REQUIREMENT »
Only lines holding the word "label" are wanted from the records; copy all of them.

☆ ☆ ☆ ☆ ☆ ☆ ☆

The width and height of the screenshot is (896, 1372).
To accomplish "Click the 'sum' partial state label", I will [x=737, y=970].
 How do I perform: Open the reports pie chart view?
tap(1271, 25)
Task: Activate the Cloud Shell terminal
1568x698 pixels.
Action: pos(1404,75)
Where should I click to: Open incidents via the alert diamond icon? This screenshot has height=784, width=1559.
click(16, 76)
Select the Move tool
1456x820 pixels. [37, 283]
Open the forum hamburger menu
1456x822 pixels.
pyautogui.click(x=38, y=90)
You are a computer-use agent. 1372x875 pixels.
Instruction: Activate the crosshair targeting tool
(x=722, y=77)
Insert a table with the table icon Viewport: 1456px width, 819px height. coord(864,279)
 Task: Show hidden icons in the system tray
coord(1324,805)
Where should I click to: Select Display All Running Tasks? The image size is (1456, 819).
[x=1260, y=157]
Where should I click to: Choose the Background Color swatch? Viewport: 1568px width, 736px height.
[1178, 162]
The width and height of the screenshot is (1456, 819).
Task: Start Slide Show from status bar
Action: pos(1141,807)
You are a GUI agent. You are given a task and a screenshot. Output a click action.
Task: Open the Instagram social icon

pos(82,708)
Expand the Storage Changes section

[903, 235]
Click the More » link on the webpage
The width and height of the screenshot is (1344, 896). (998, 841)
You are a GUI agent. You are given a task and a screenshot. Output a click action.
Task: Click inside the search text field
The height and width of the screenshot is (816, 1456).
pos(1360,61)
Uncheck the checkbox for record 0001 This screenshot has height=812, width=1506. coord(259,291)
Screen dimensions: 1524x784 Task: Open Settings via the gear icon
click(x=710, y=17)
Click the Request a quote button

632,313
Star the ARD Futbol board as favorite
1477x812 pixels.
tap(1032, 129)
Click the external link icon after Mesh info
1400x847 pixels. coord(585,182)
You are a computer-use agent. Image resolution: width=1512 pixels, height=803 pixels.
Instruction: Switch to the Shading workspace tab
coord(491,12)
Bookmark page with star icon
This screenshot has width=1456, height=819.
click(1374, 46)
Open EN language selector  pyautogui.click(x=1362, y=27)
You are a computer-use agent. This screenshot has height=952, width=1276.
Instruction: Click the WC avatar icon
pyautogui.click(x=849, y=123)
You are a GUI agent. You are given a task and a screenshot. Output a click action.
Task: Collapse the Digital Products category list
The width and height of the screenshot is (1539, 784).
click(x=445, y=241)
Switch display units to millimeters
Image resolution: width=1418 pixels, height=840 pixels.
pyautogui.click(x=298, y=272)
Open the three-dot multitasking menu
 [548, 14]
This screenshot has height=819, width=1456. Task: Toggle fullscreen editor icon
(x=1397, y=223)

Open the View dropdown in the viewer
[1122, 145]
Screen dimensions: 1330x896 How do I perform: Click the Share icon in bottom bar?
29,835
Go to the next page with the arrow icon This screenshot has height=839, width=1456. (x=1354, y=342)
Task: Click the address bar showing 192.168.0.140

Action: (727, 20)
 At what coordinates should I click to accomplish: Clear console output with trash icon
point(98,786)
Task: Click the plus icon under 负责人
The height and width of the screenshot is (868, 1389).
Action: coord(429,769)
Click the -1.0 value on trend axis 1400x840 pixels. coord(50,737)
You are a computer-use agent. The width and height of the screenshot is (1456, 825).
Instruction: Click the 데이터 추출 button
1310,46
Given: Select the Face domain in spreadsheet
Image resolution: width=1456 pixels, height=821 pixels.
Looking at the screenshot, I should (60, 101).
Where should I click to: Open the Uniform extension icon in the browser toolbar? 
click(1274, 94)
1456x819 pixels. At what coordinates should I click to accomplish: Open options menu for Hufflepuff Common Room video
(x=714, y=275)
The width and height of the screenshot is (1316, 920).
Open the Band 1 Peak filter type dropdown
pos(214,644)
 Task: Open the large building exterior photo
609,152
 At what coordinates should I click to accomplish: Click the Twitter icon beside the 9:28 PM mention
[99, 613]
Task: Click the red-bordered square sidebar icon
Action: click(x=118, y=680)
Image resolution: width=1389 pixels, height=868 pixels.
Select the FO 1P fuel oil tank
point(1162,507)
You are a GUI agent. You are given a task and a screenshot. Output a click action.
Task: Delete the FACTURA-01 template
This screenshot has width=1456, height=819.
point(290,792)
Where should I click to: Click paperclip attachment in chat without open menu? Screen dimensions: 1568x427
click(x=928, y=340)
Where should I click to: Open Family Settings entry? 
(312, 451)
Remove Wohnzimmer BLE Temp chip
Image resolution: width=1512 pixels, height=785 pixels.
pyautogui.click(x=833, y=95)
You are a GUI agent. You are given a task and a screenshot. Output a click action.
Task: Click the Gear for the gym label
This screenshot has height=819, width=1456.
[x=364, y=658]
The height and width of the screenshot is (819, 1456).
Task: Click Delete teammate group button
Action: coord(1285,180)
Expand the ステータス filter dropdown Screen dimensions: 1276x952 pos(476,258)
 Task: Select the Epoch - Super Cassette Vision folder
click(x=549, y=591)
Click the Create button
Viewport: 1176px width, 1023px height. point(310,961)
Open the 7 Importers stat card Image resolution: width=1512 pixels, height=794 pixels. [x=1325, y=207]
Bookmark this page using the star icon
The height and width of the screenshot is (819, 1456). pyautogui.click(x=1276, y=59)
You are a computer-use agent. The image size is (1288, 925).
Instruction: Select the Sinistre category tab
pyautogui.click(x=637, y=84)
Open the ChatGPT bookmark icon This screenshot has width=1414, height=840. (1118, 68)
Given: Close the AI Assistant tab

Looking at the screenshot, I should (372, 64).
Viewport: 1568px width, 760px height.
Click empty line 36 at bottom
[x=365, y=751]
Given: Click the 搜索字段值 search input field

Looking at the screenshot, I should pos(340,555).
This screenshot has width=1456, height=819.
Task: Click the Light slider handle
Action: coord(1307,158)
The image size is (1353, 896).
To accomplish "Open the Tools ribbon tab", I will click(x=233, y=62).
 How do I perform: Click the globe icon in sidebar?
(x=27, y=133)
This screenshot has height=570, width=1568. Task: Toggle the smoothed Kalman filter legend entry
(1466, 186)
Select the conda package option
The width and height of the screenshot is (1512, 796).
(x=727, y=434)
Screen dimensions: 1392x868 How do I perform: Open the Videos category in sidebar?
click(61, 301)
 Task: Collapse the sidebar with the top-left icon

☆ ☆ ☆ ☆ ☆ ☆ ☆

FINISHED EXERCISE »
To accomplish "Click the 'sum' partial state label", I will [x=737, y=970].
Task: Click the Gear for the gym label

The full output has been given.